### WORK TASK
Your response should contain exactly the lines running from the one with "The height and" to the end of the data below, both included, and no pictures.

Top of SUPPLIED ENTRIES

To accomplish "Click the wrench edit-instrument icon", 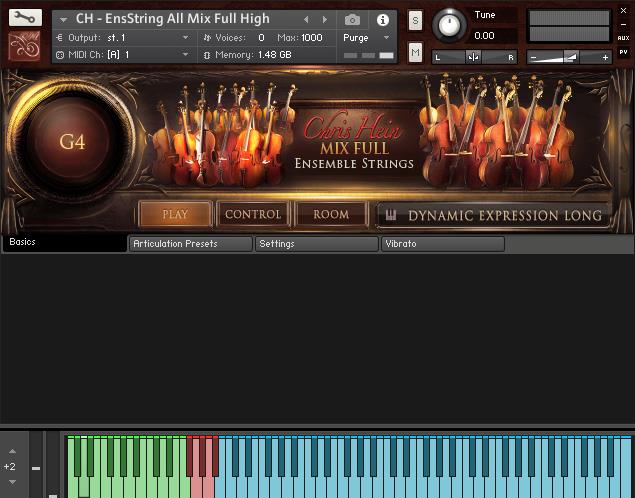I will (x=25, y=17).
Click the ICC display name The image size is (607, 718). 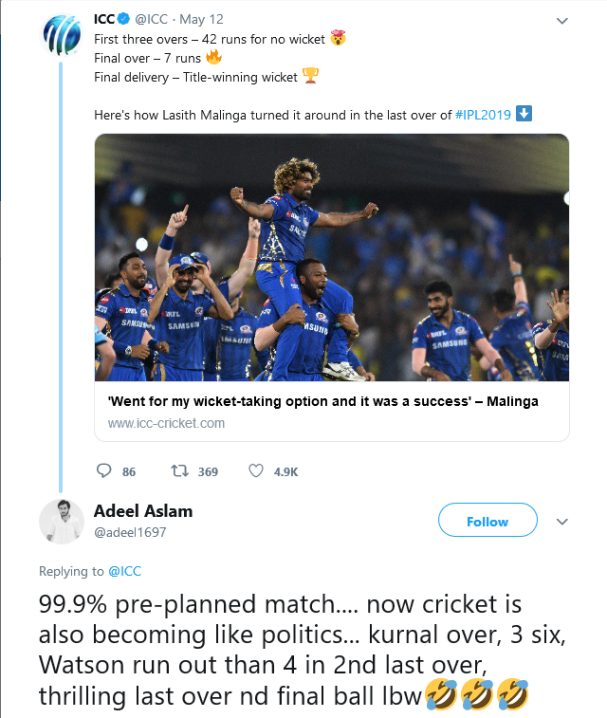105,19
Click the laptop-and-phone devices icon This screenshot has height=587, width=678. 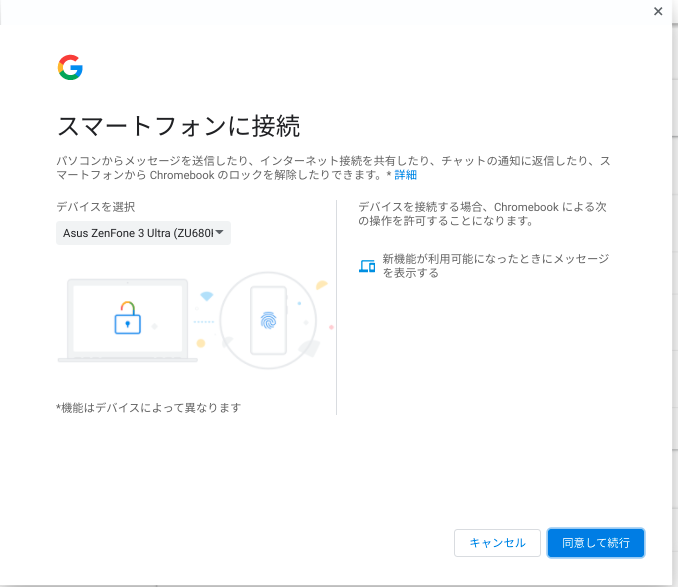point(367,266)
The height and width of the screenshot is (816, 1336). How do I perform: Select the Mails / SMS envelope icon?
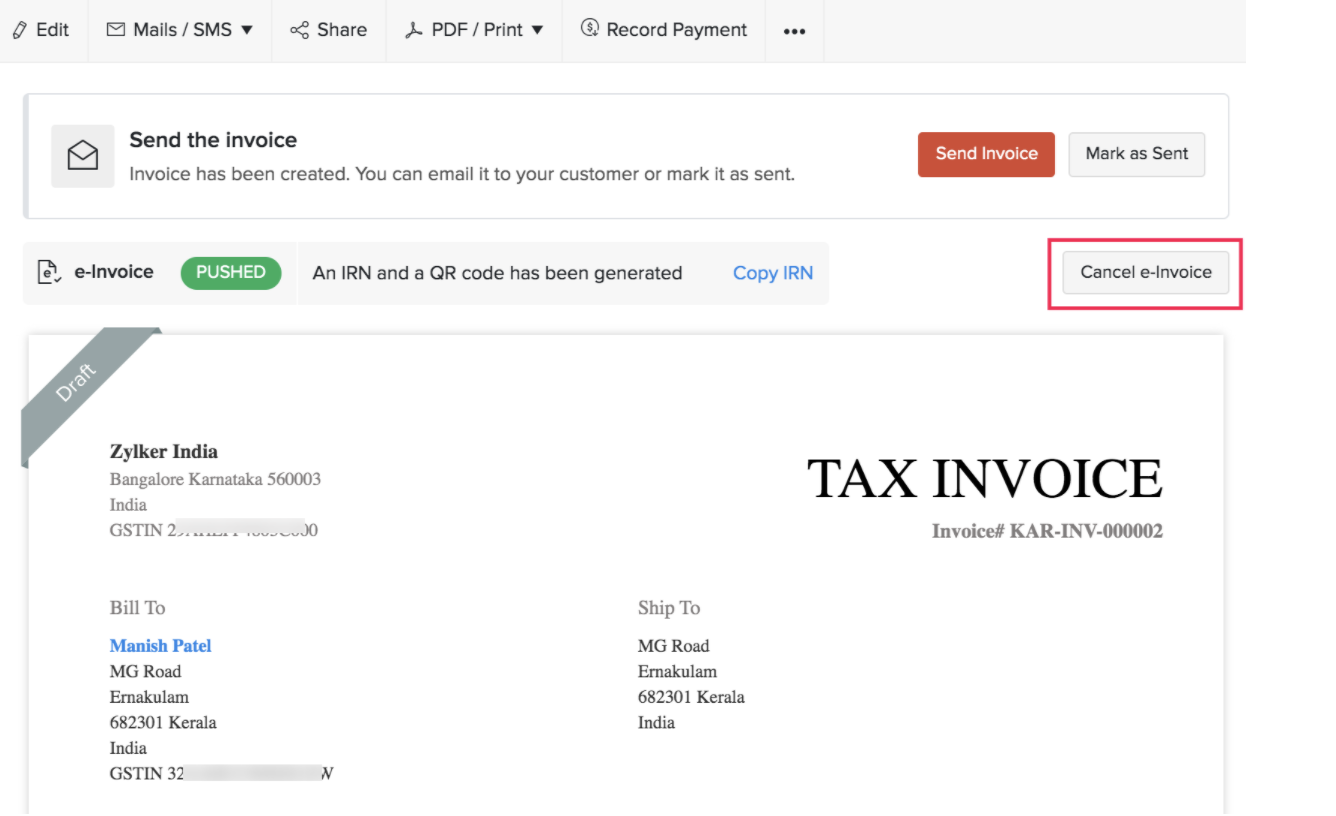pyautogui.click(x=115, y=29)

Bottom of SUPPLIED ENTRIES

### SOLUTION TO THIS PROBLEM
The height and width of the screenshot is (816, 1336). How do I perform: Select the Mails / SMS envelope icon?
pyautogui.click(x=115, y=29)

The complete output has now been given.